▶ Activity
The word to look for is "computer". Report every line of the entries below that has it.

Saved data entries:
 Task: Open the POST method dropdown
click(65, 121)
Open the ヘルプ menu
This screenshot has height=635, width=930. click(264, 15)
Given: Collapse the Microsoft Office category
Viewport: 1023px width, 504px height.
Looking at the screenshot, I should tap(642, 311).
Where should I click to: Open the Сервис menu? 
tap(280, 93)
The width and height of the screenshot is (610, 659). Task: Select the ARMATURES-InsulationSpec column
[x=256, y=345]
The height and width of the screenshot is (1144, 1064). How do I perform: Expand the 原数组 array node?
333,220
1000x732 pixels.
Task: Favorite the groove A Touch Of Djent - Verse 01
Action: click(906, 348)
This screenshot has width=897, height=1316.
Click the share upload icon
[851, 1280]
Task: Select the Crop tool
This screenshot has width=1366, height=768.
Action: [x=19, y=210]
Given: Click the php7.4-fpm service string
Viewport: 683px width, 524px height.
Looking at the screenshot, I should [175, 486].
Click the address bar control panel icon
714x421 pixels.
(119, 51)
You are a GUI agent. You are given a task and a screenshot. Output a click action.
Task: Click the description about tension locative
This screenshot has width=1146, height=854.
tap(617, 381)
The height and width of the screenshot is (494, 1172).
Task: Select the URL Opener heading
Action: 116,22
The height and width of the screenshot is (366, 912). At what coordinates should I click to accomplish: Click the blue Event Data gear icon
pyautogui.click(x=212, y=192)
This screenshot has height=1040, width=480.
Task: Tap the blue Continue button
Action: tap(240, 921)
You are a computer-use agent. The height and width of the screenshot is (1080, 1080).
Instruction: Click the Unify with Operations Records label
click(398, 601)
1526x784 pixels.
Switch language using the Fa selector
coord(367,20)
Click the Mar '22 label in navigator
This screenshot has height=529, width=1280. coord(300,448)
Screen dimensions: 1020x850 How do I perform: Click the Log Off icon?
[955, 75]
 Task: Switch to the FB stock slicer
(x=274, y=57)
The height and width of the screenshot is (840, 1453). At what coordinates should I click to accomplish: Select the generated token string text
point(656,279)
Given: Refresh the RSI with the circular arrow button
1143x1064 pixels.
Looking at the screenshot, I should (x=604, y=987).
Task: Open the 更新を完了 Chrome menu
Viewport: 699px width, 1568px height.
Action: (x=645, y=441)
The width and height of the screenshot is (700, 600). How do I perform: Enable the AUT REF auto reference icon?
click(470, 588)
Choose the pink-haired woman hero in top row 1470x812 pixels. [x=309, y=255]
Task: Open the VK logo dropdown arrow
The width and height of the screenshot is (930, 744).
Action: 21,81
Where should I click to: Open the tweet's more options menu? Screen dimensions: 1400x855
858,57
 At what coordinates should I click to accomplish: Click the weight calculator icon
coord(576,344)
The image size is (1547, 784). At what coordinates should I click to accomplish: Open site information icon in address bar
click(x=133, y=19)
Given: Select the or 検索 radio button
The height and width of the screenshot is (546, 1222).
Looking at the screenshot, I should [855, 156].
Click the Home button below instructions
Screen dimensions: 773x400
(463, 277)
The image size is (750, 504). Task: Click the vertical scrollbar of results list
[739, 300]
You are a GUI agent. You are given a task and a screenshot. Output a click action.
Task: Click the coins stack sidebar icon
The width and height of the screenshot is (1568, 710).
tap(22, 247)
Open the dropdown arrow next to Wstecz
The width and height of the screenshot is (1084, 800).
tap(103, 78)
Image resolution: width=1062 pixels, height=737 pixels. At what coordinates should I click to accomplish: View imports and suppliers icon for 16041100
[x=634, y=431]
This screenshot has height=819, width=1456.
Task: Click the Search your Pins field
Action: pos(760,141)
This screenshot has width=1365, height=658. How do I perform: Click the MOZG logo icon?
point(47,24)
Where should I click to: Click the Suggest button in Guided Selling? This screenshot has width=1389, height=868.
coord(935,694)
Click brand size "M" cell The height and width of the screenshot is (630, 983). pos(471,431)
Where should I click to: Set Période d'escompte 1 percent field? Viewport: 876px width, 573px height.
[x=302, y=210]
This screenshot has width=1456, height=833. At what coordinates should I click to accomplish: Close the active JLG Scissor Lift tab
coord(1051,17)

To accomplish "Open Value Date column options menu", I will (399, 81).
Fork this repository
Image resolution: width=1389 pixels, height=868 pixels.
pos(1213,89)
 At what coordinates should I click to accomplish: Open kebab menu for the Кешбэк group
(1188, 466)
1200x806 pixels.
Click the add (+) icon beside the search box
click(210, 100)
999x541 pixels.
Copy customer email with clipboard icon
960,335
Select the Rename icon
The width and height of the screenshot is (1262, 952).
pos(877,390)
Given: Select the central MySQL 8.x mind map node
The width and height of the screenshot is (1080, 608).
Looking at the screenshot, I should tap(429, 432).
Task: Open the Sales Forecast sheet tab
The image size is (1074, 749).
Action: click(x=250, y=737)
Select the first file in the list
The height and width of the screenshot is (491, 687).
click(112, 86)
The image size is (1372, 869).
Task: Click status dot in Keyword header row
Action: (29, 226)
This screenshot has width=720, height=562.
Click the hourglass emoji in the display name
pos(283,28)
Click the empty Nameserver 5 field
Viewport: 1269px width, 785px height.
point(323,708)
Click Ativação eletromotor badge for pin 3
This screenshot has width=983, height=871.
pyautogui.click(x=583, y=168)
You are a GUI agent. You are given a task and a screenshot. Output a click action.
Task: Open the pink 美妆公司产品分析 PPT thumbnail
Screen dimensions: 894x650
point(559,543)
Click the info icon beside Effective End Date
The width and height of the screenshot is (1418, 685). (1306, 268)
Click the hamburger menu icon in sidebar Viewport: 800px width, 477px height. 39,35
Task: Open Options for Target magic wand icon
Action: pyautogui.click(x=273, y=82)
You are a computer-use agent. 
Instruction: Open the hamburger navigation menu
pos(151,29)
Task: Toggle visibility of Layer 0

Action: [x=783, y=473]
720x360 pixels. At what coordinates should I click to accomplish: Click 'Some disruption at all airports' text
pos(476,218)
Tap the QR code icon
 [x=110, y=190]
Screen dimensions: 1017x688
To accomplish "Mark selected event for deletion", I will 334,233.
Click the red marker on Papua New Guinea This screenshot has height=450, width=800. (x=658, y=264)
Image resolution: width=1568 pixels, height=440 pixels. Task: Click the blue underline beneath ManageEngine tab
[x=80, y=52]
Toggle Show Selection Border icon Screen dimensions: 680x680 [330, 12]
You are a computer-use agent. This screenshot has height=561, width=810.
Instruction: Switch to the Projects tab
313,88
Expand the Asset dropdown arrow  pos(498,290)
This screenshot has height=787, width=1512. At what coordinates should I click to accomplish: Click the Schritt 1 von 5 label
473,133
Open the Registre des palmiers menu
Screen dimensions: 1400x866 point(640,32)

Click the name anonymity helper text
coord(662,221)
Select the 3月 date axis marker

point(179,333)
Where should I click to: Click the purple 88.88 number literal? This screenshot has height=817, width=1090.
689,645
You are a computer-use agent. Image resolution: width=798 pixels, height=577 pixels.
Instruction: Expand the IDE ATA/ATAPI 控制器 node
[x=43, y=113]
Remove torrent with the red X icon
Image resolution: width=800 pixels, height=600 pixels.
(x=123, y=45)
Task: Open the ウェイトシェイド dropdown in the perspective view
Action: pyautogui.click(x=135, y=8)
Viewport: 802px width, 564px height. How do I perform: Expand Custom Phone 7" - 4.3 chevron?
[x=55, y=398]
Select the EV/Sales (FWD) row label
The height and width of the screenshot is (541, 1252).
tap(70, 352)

▶ Exercise response
You are a computer-use agent. The height and width of the screenshot is (1080, 1080).
You are a computer-use agent. 
You are a computer-use agent. This screenshot has height=561, width=810.
You are a computer-use agent. Image resolution: width=798 pixels, height=577 pixels.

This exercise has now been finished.